In order to overcome this problem, a research team developed an AI called Dr Grader which makes it easier to detect diabetic retinopathy. As such, GPs can check if their patients have this condition.

Dr Grader uses a technique called deep learning, where the AI analyses lots of data to understand and provide a solution. In this case, Dr Grader compares the patient’s retinal scans with its database of disease eyes for a similar match.

This technology has had successful trials in recent years and it has been licensed for use across South East Asia.

4. Create A Positive Feedback Loop

As has already been discussed, thanks to artificial intelligence in healthcare, there is a great opportunity to enhance the work of physicians and clinicians.

This fourth method of helping to manage chronic conditions is more of a generalized benefit, rather than focusing on a specific application.

Through self-digital health management through the likes of smartphone apps and other self-care devices, healthcare organizations can collect a brand new dataset on a patient’s daily activity, outcomes and generate detailed insights.

From here, this data can be combined with, for example, their electronic health record (EHR). Machine learning techniques of the AI can then prioritize their members based on their real-time needs and deliver follow ups with providers.

AI will have created a positive feedback loop as a result, since patients are communicating with their clinician more often with timely and personalized support.

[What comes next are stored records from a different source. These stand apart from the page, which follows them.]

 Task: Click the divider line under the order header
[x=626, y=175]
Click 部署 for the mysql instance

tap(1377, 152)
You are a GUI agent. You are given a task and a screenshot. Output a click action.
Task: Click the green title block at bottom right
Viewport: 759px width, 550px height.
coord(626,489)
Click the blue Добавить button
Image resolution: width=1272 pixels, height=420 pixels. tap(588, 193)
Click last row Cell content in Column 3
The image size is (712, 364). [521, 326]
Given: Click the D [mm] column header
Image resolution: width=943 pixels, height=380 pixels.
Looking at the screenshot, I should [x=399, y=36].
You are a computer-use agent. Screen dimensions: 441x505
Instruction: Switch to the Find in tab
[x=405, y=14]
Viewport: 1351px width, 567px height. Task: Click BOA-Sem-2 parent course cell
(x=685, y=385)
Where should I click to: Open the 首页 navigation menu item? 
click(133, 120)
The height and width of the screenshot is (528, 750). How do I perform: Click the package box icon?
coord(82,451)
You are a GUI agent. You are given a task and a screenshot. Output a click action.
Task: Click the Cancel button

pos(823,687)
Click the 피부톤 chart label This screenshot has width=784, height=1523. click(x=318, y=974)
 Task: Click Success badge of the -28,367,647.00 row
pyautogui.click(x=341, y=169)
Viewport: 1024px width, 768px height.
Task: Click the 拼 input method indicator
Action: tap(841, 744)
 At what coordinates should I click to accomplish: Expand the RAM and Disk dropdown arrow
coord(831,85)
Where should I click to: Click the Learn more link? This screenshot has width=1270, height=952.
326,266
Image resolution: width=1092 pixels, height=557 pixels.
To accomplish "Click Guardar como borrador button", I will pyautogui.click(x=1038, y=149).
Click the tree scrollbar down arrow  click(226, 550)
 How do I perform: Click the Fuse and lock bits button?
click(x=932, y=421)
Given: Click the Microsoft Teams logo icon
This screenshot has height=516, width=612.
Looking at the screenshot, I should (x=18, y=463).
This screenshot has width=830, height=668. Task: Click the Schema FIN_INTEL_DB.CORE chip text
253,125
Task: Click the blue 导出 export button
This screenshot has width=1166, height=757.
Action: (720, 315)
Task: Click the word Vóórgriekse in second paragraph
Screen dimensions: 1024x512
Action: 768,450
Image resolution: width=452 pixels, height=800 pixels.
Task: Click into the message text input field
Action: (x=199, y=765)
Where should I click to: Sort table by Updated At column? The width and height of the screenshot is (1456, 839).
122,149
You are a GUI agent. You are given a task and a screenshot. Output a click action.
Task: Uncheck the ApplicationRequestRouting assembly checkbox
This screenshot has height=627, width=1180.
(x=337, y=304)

In turn, this generates more data, which then gives care teams greater insights into their health, leading to providing the best possible care at the right time, and the cycle continues.

The University of California, San Francisco (UCSF) and the UK’s National Health Service (NHS) are using AI as virtual nurse assistants. Developed by Sensely, these assistants are referred to as avatars and are available in more than thirty different languages.

The avatars created through the combination of AI and the NHS have a wide range of uses, from system assessment and accessing health records, to providing care to chronic patients.

Conclusion

These examples provide a small sample of artificial intelligence’s potential in helping patients manage their chronic conditions.

The healthcare industry is full of innovative ideas and technology, with AI being the most exciting, potentially of all time.

But it’s worth pointing out that the speed at which AI can be implemented into current systems depends on our tolerance to risk. Healthcare executives and decision-makers are aware of the clinical challenges and risks of practicing medicine, but it’s a whole other story when it comes to a machine making mistakes.

Nevertheless, it seems that it’s only a matter of when than if AI becomes standard within our healthcare system.